Massachusetts Cannabis Control Commission Institutes Quarantine on All Vape Products

The order comes less than a week after a state judge ruled to lift the ban on all vape sales for medical cannabis vape products.

November 14, 2019

Less than a week after a Massachusetts judge ruled to exclude medical cannabis vape products from Gov. Charlie Baker administration’s four-month ban on all vaping product sales, the state’s Cannabis Control Commission has stepped in and implemented a quarantine on "all vaporizer products." 

Suffolk Superior Court Judge Douglas H Wilkins’ ruling lifting the ban for vape products sold in the medical cannabis market had just gone into effect when the commission issued the order Nov. 12. Sales of all vape products, including nicotine and adult-use cannabis cartridges and devices, have been banned in Massachusetts since September amid the national outbreak of lung injuries associated with vape use. 

According to the order signed by Cannabis Control Commission (CCC) Executive Director Shawn Collins, the CCC directs “All licensed Marijuana Establishments and Medical Marijuana Treatment Centers … to quarantine vaporizer products based on [the executive director’s] determination that these products pose an immediate or serious threat to the public health, safety or welfare and the quarantine is necessary to protect the public health, safety or welfare.”

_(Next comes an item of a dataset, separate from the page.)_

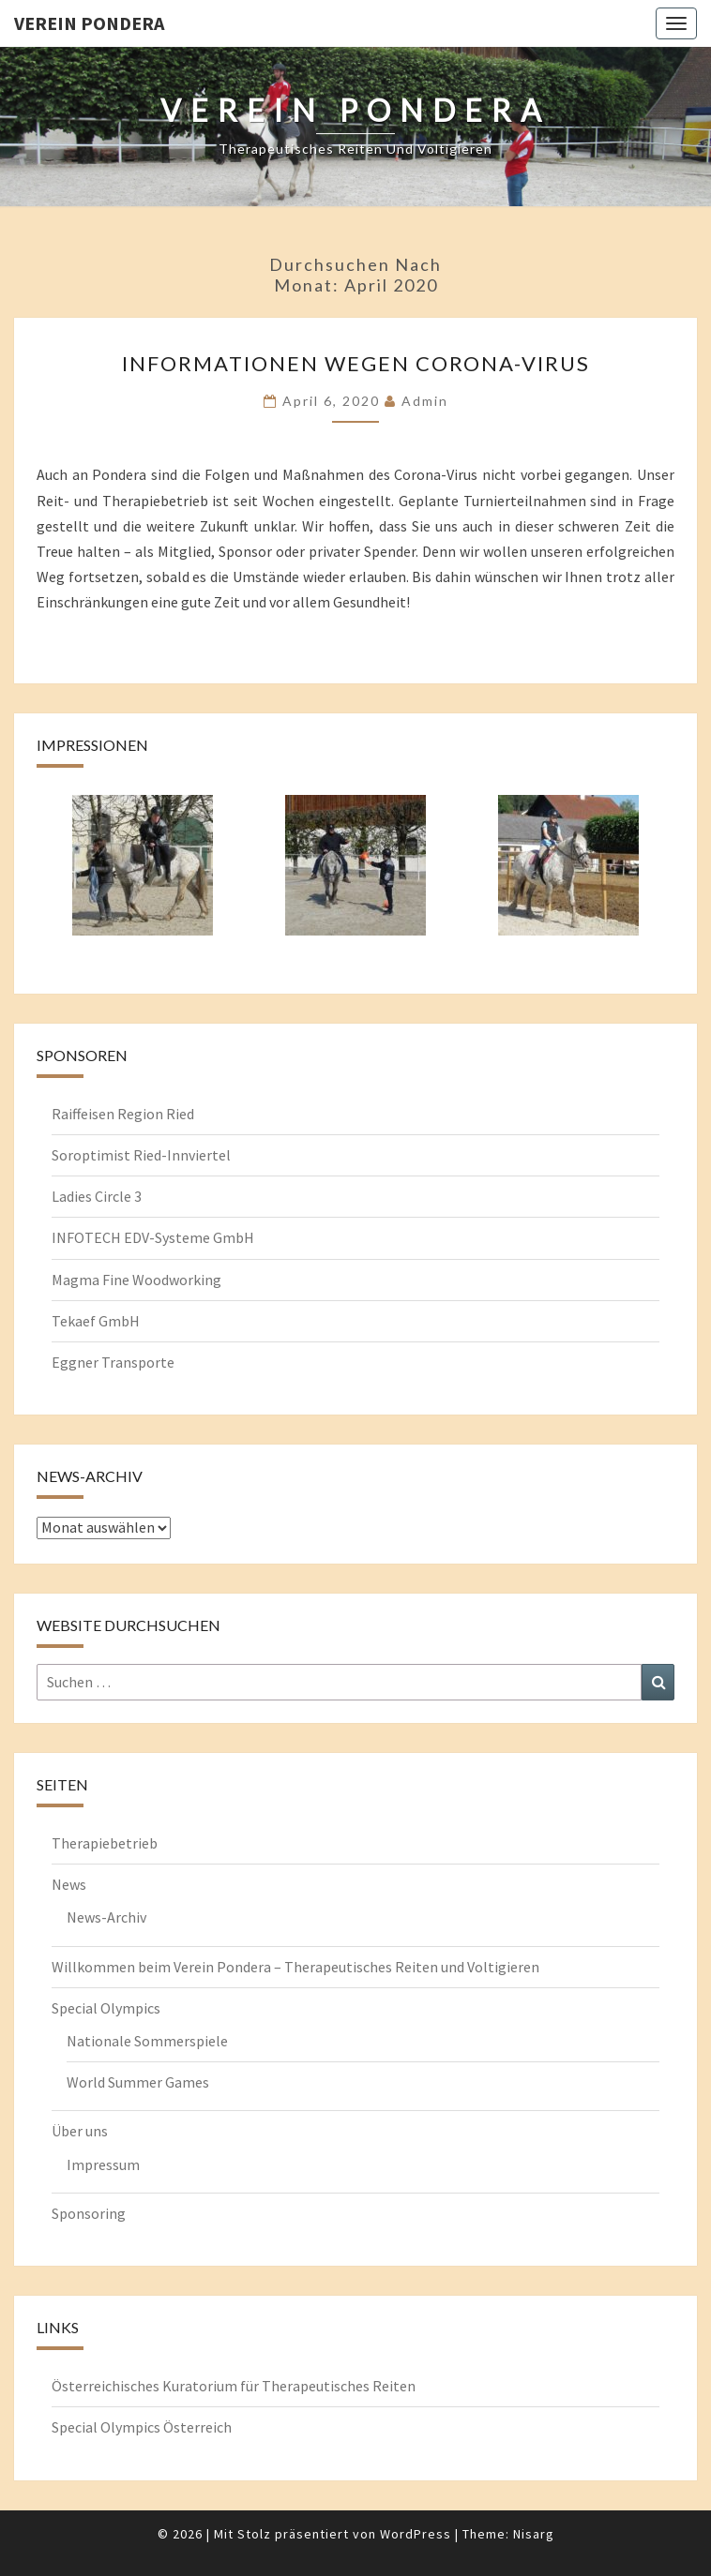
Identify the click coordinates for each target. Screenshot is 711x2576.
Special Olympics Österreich (142, 2427)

Quarantined products include vape pens, cartridges, aerosol products and inhalers, according to the order. The order excludes products "designed to exclusively vaporize marijuana flower for medical-use patients." 

The order included a list of findings from the Centers for Disease Control, including the significant discovery announced Nov. 8 that vitamin E acetate was detected in the lung fluids of 29 patients reporting lung injuries, pointing to the additive as a likely culprit in the illness outbreak. 

Kris Krane, president of vertically integrated cannabis company 4Front Ventures that includes 11 medical and adult-use dispensaries in six states, says he was pleased to see that the CDC confirmed many suspicions that vitamin E Acetate was at least one agent causing e-cigarette, or vaping, product-use associated lung injury (EVALI). But he says he’s disappointed the agency is still advising consumers and patients to avoid all vaping products. 

“What I did find odd and probably unnecessary was that [the CDC] then advised people to continue to not vape, even from legal sources,” Krane says. “[Products with vitamin E acetate] were not from legal market sources.” 

The CDC maintains that vitamin E acetate, while one very likely cause, may not be the only factor in the lung injury outbreak, and this was also noted in the Massachusetts CCC’s order. 

4Front’s retail brand, Mission Dispensaries, has two locations and a third in the works in Massachusetts. When asked about how the ban has affected sales, Krane did not share specifics and said the ban’s impact on businesses in the industry is not his chief concern. 

“The bigger concern that I have is … what it means for those consumers and particularly for the patients. There are a lot of people that like vaping, and for whom vaping is their No. 1 method of administration for their medical cannabis,” Krane says. “Not all of those folks are going to then switch to other kind of medical cannabis products. They are going to find vape cartridges on the illicit market because they are available on the illicit market still.  This is the lesson of prohibition—if you prohibit something, the illicit market is going to step in and meet demand.”

As of Nov. 5, 2,051 cases of EVALI have been reported from all states except Alaska, and 39 people have died, according to the CDC. 

Krane says in the meantime, Mission is arming its staff with information to share with customers about the regulations and safety testing products on the legal market go through and substitutes for vaping in their Massachusetts locations.

“We operate in multiple states, so in most of our states we still are able to sell cartridges. But in Massachusetts, while you’re not able to get your vape products, not just at our dispensaries but from any of the legal dispensaries, please do not go find products on the illicit market,” Krane says.  “We’ve tried to work with them to find products at the dispensary that might better fit their needs.”

Krane advises other dispensary operators to make sure their vendors are reputable and to ask for their third-party test results, and if possible, independently verify those results.

“Good regulation, testing, and labeling requirements are the antidote to the problem of prohibition,” Krane says.